Liputan6.com, Jakarta: Kualitas buku
pelajaran sekolah makin memprihatinkan. Ternyata sejak di sekolah dasar,
anak-anak telah disuguhkan cerita dan gambar mengenai kekerasan,
kawin-cerai, istri simpanan, hingga balas dendam. Di sekolah menangah
atas, ajaran komunisme terselip di salah satu buku kewarganegaraan.
Cerita
tentang premanisme dapat dijumpai di buku kelas satu sekolah dasar
lewat cerita rakyat, Angkri Si Jagoan. Dalam buku mengajarkan premanisme
yang penuh gambar berisi kekerasan mulai gambar golok, orang
bertengkar, hingga wanita yang diancam senjata tajam.Naik kelas dua, siswa belajar kisah Bang Maman dari Kali Pasir. Cerita yang berisi soal istri simpanan hingga kawin cerai. Intrik dari cerita sinetron orang dewasa telah menjadi bacaan bocah yang belum seharusnya mengetahui getir serta kerasnya hidup.
Di buku kelas tiga, kekerasan tergambar jelas melalui pembantu yang tengah disiksa majikannya, nyonya Van Der Plog. Kata-kata seperti menusuk-nusuk, membakar dengan minyak tanah disajikan secara jelas.
Naik ke kelas empat, kembali disajikan cerita tidak sehat untuk anak, Si Juragan Boing. Sang juragan naksir Julaeha, anak dari pembantunya dan berniat menjadikannya sebagai istri kedua. Seakan memberi contoh, khayalan Si Juragan tentang kecantikan Juleha juga disajikan.

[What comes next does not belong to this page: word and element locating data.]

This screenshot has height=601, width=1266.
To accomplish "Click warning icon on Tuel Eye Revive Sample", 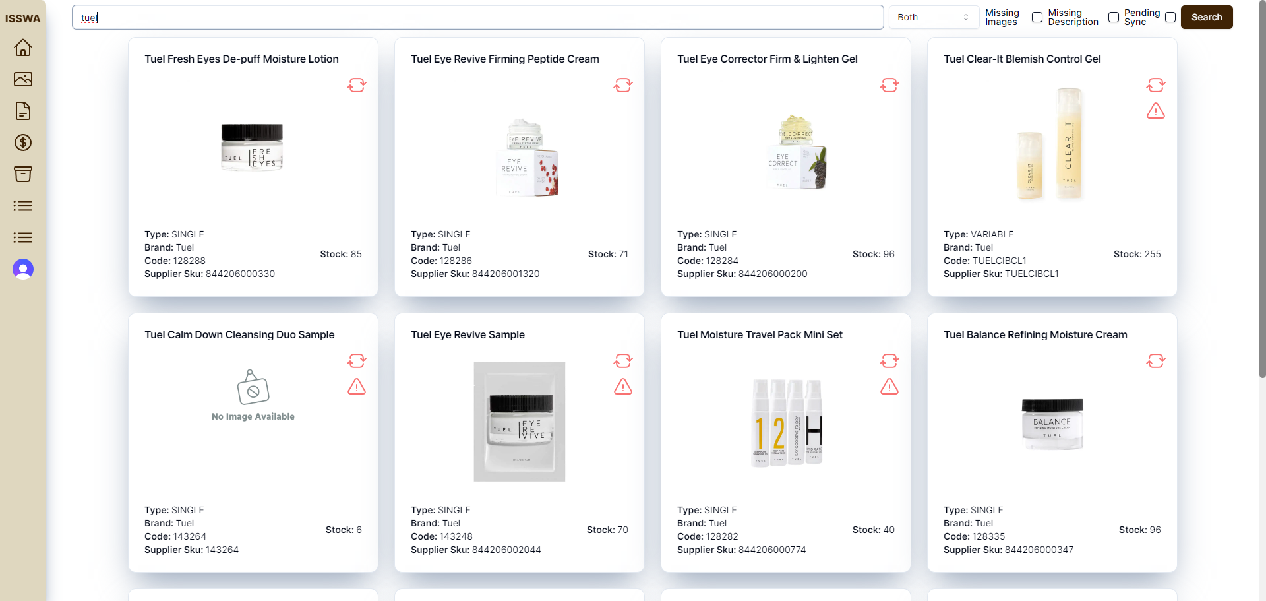I will [x=623, y=387].
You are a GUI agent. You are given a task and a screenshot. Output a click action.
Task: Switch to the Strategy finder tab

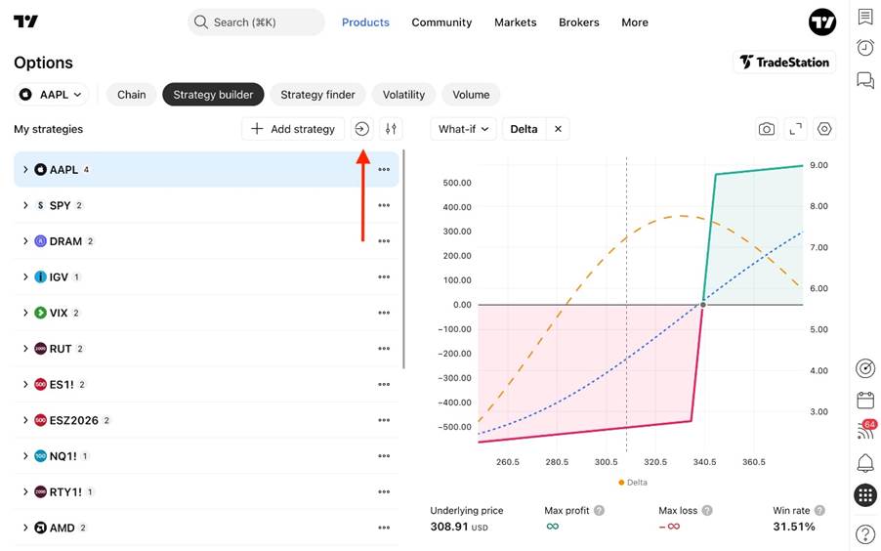point(318,95)
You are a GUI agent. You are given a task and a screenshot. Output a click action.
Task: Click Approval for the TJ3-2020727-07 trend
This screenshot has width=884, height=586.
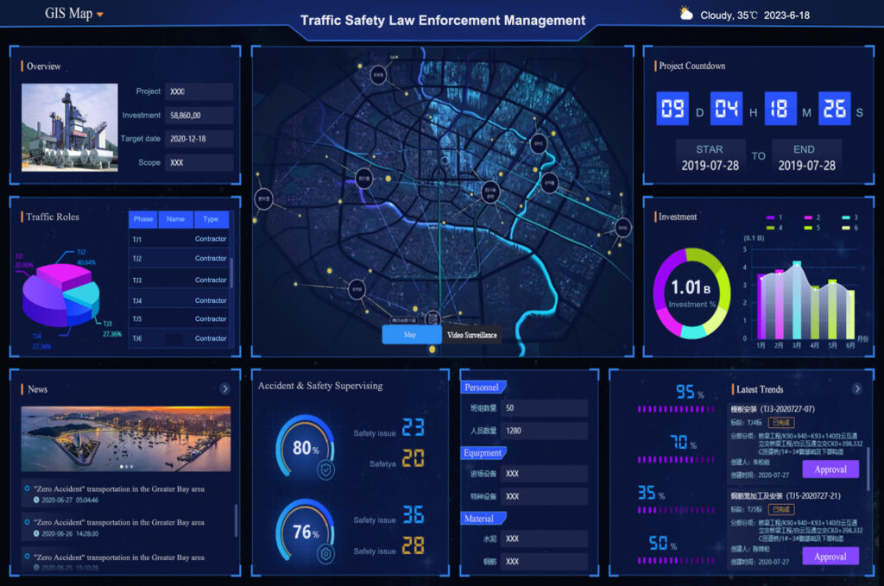click(x=830, y=469)
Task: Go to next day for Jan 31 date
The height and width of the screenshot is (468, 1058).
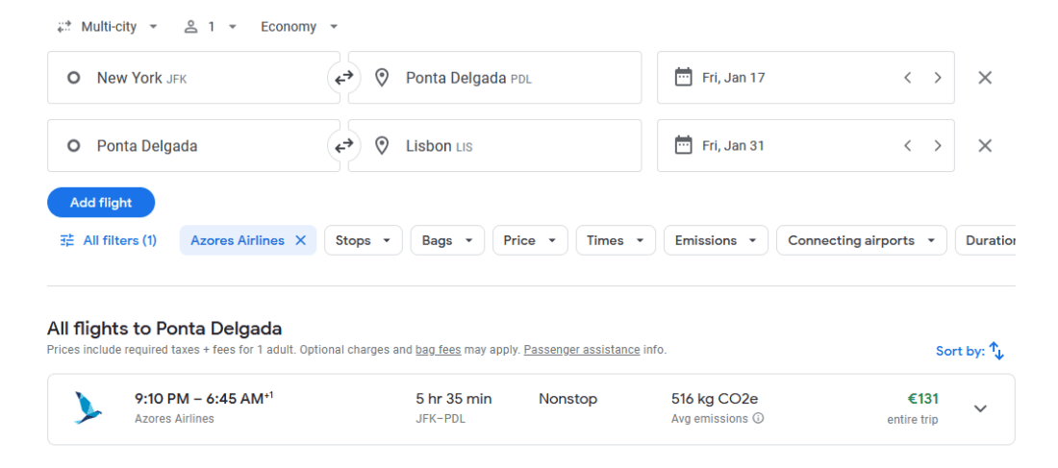Action: tap(938, 146)
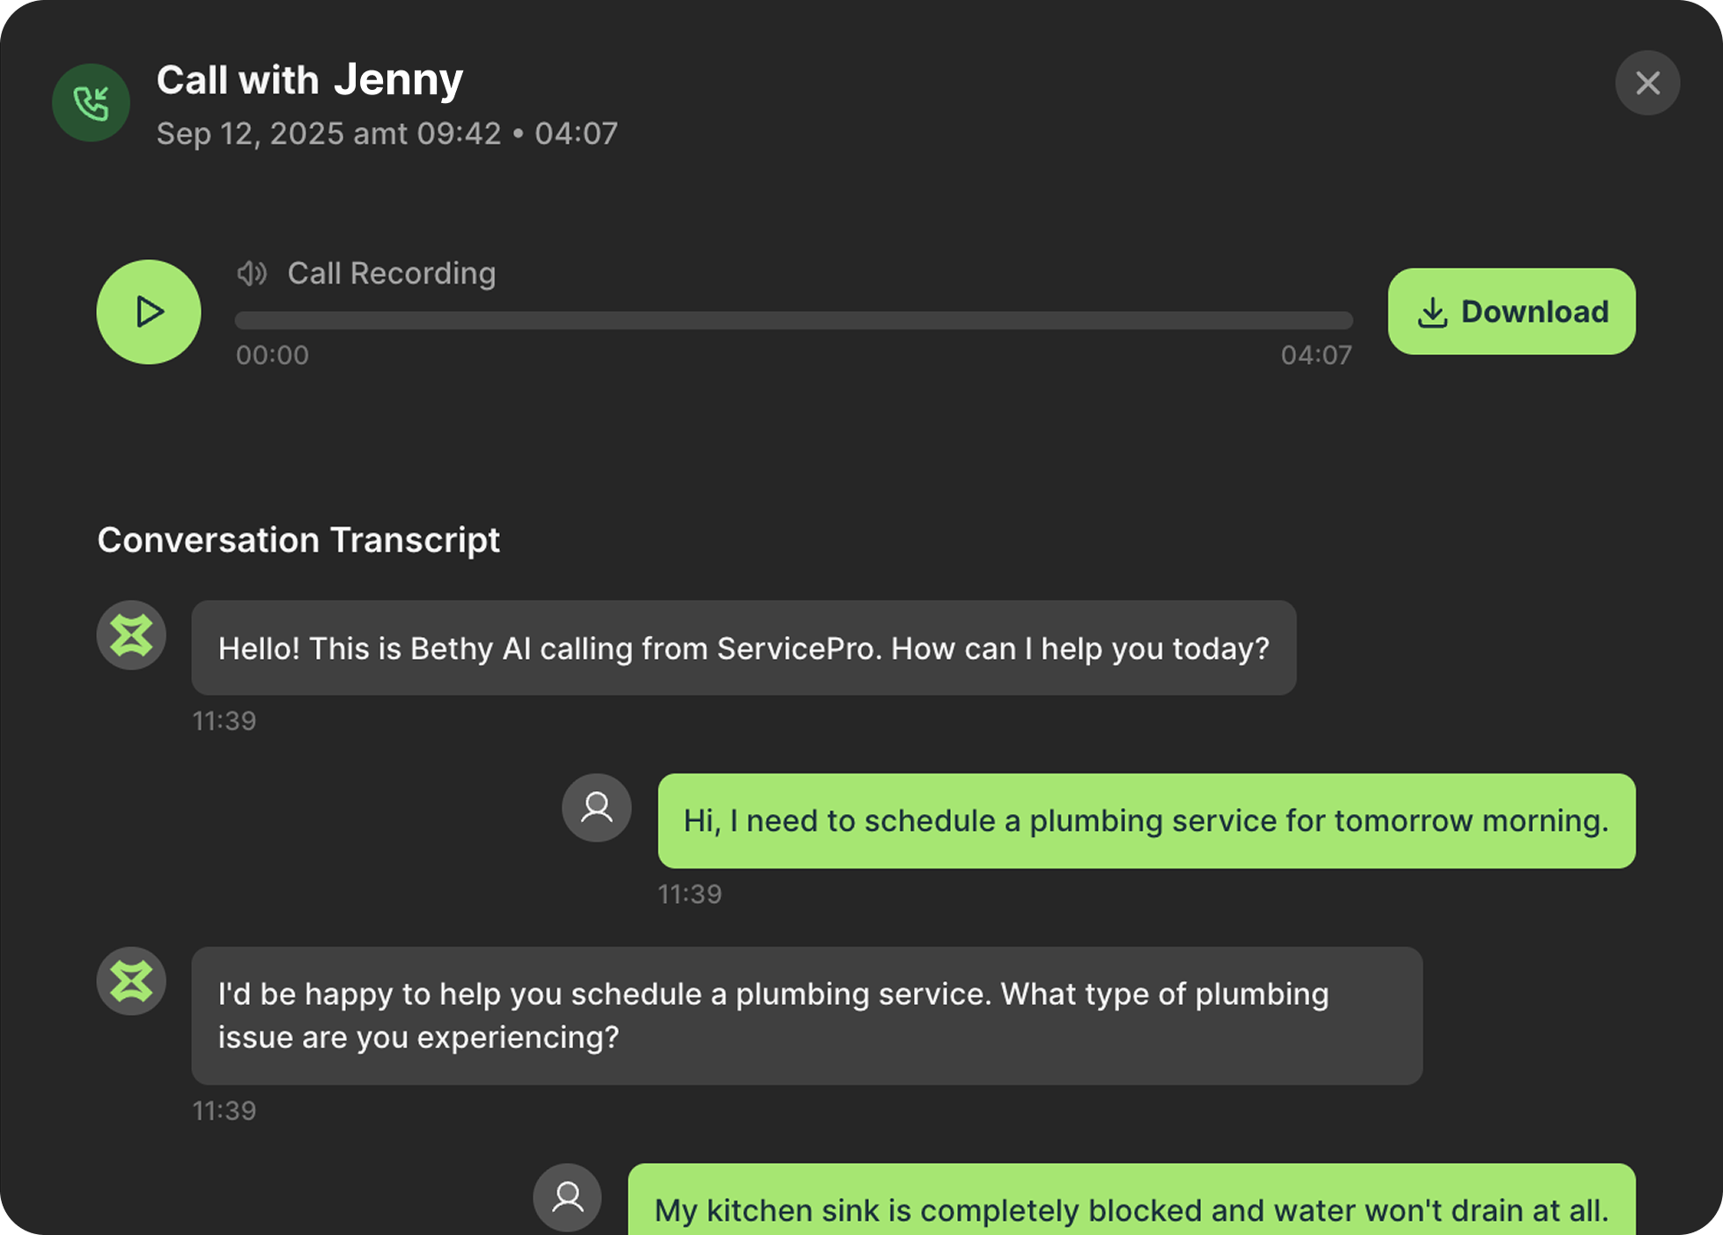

Di kelas lima ada kisah Murtado Macan Kemayoran. Murtado disebut sebagai orang kejam suka menggoda dan melecehkan perempuan. Tergambar jelas bagaimana melakukan perbuatan tidak senonoh pada teman wanitanya hingga kisah tertangkap basah saat membopong wanita.
Yang lebih menyedihkan lagi dalam buku-buku itu, para siswa SD diminta bermain drama lengkap dengan menggunakan kata-kata yang tidak pantas diucapkan seorang siswa.
Perlakuan sesuai umur siswa memang menjadi penting. Namun kita lihat di buku tingkat SMA. Bukan soal umur ttetapi di buku lembar kerja siswa terselip ideologi komunis yang telah lama dilarang di Indonesia.
Setelah ramai diberitakan media, masyarakat di Sukabumi, Jawa Barat, marah dan berunjuk rasa yang sempat bentrok dengan polisi. Pihak penerbit mengakui kekeliruan dan menarik semua buku yang sempat beredar di Sukabumi.
Pengawasan tampaknya harus lebih ditingkatkan lagi tetapi orang tua sebagai benteng terakhir pendidikan anak harus lebih aktif lagi. Dengan demikian kasus horor di buku pelajaran sekolah tidak terulang lagi.